Immersion cooling has attracted an abundance of press coverage in recent years, particularly two-phase immersion cooling. Some have gone as far as to predict that the technology will largely take over data center cooling.

According to Straits Research: “The two-phase immersion cooling system segment … is estimated to grow at a CAGR of 26.7% during the forecast period [2022 to 2030]. It is expected to register a CAGR of 31.1% during the forecasted period.”

In the first part of this two-part series, we review the basics of immersion cooling and go into the potential benefits of single-phase and two-phase immersion cooling. In part two, we lay out the various difficulties immersion cooling is facing, especially two-phase immersion cooling.

Single- vs Two-Phase Immersion

Single-phase immersion cooling utilizes a dielectric liquid that cools server parts through direct contact. The fluid remains in a liquid state. As its temperature rises, pumps circulate it to a heat exchanger where it is cooled.

In two-phase immersion cooling, the dielectric fluid boils when it is in direct contact with a hot server. This turns it into a vapor that condenses on a heat exchanger or condenser and is returned to a liquid state.

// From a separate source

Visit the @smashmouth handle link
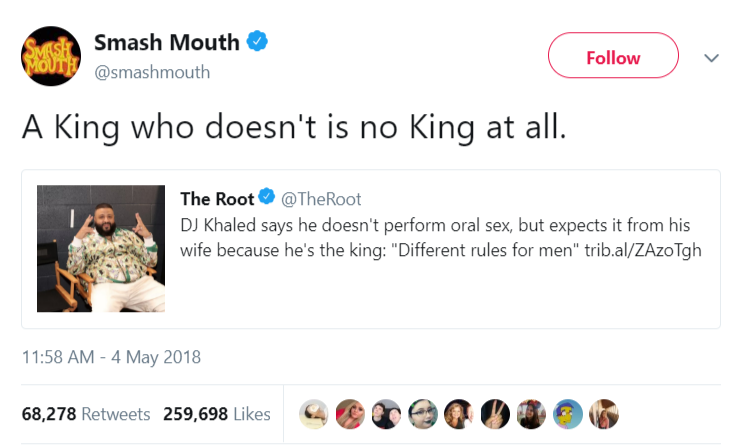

“A two-phase immersion system uses latent heat removal capacity and a single-phase immersion system does not,” said Joe Capes, CEO, LiquidStack. “The liquid is an electric insulator that delivers superior heat removal capabilities over air cooling. Immersion cooling eliminates the need for server fans and mechanical air cooling.”

The advantages of immersion cooling include its heat dissipation capacity, its potential to reduce data center footprint and OPEX, its ability to lower Power Usage Effectiveness (PUE), and how it can catalyze AI growth.

Immersion Can Cope with High Chip Wattage

Chips with a Total Dissipated Power (TDP) above 270 watts are difficult to cool with air alone. Given that TDPs are projected to eclipse 1,000 watts by 2025, liquid cooling is gaining traction in modern highly dense racks that serve AI and HPC applications. As more and more GPUs are being added to servers, rack densities are being pushed steadily higher. Thus, some believe immersion cooling becomes unavoidable for some data centers. Two-phase immersion cooling is said to remove 98% of the heat load from IT equipment.

Smaller Data Centers

Some say that immersion tanks may take up more space than normal racks and so data centers will need to be much bigger. However, due to higher cooling potential and less need for air handling units and other cooling equipment, data centers embracing immersion cooling may turn out to be smaller than air-cooled facilities. One study by Page Southerland Page found immersion cooling would result in a 61% reduction in data center building size and up to 32% less land use.

Better PUE and OPEX

PUE has influenced data center decisions for close to two decades. Immersion cooling’s PUE is hard to beat. The partial PUE of a two-phase immersion cooling system is 1.02 to 1.04 nominal and 1.05 to 1.10 for a single-phase system. This is well above the PUE ratings of even the best air-cooled data centers.

The Page Southerland Page study found that two-phase immersion cooling requires 2% or so of a data center’s total energy use, consumes little to no water, and so is cheaper when it comes to OPEX. The same case study reports potential savings of $3.5 million per MW for a two-phase immersion cooled data center over a 36 MW air-cooled hyperscale data center. These savings are due to a smaller footprint, elimination or reduction of redundant air cooling and power infrastructure, fewer building materials and construction costs, and reduced water and energy consumption. In terms of energy use alone, the case study showed that a two-phase immersion cooled data center saved more than 7,900 MWh per year compared with an air-cooled data center.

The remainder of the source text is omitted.